- WHAT THE TASK REQUIRES -
Copy out the lines of the records below, and only those lines, from the one with "You are a computer-use" through the one with "Instruction: Delete the", exactly as they appear.

- SUPPLIED ENTRIES -
==================================================

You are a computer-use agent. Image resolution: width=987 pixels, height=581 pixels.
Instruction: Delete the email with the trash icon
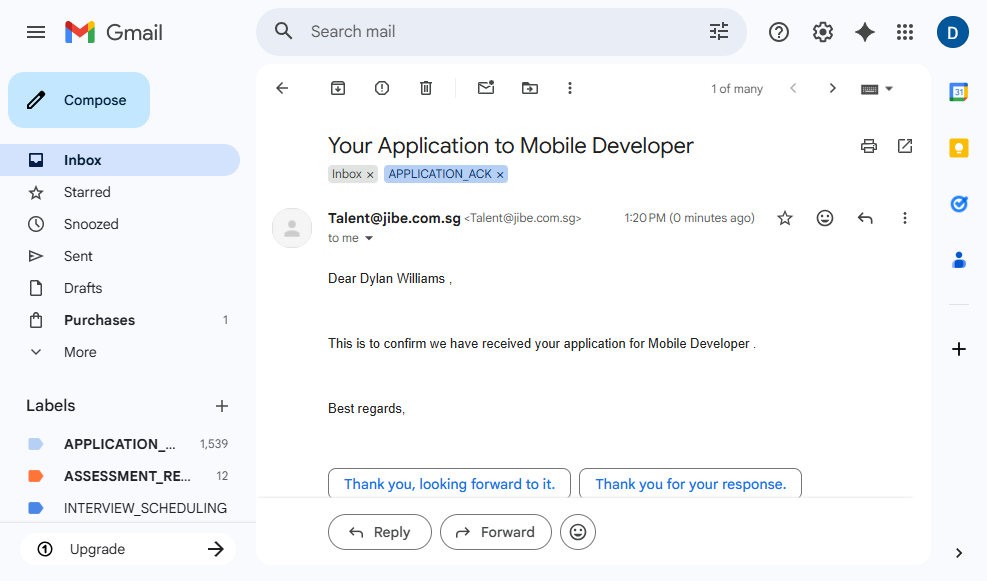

==================================================

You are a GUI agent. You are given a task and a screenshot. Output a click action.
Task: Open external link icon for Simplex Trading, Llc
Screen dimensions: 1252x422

==================================================

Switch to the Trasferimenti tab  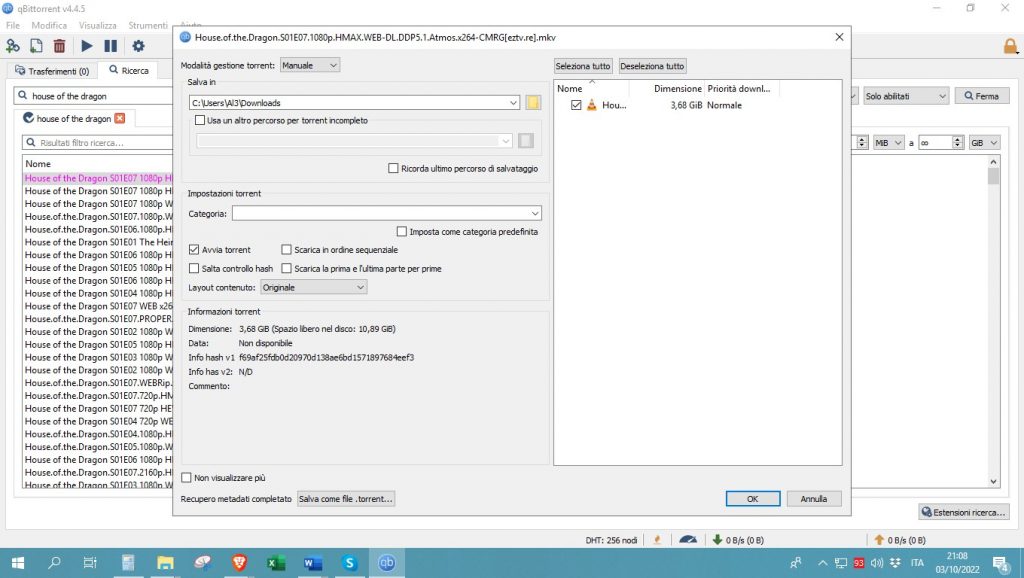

==================================================

- EXERCISE OUTPUT -
You are a computer-use agent. Image resolution: width=987 pixels, height=581 pixels.
Instruction: Delete the email with the trash icon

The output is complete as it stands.